“Grazie all’impegno del presidente Brunetta e degli esperti Cnel” – “Grazie all’impegno del presidente Brunetta e degli esperti del Cnel le imprese e i lavoratori hanno finalmente a disposizione uno strumento che permette di districarsi nella giungla dei contratti collettivi, facendo luce sulla reale rappresentatività delle organizzazioni che li siglano”. Lo dichiara la presidente Ance, Federica Brancaccio, commentando in una nota la riorganizzazione dell’Archivio nazionale dei contratti e degli accordi collettivi compiuta dal Cnel.
“Il nuovo Archivio” sottolinea Ance “certifica, infatti, in maniera chiara e univoca che i contratti collettivi sottoscritti dalle organizzazioni comparativamente più rappresentative sono 99, per un totale di oltre il 97% dei lavoratori del settore privato. Mentre sono 800 i contratti delle sigle minori, che riguardano solo il 2% dei lavoratori. Cifre ancora più nette nel settore delle costruzioni dove i tre contratti collettivi siglati dalle principali organizzazioni datoriali e sindacali di filiera si applicano al 98% dei lavoratori del settore”.

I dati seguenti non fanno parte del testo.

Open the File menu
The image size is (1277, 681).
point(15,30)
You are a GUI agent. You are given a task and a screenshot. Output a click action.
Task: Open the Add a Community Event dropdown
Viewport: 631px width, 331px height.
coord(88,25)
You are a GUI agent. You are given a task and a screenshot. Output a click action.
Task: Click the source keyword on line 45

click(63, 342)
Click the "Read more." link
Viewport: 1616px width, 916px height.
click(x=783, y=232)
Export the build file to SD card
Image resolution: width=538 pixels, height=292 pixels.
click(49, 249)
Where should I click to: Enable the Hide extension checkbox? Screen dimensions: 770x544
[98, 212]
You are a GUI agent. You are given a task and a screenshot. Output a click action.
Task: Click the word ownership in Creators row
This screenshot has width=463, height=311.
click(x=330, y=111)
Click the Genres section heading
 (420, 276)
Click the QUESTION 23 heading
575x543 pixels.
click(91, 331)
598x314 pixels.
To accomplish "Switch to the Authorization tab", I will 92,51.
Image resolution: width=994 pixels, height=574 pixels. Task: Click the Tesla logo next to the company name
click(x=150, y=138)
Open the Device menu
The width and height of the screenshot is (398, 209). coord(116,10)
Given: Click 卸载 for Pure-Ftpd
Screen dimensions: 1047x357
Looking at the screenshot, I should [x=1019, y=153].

Ance nuovo archivio contratti Cnel presidio contro il dumping -2-
La riorganizzazione dell’Archivio rappresenta, secondo la Presidente di Ance “un efficace presidio contro il dumping contrattuale, a tutela dei lavoratori e delle imprese del settore delle costruzioni che in questi anni, attraverso il sistema bilaterale, stanno facendo grandi passi avanti in termini di sicurezza, welfare e formazione”. Per questo aggiunge Brancaccio “occorre scongiurare il rischio di aprire le porte a chi non può garantire terzietà e alti standard di formazione e di tutela dei lavoratori”.
“Ci auguriamo quindi che il nuovo Archivio costituisca la base informativa di riferimento per il sistema delle relazioni industriali e per i decisori politici a garanzia della tenuta sociale ed economica del Paese”, conclude la Presidente dei costruttori.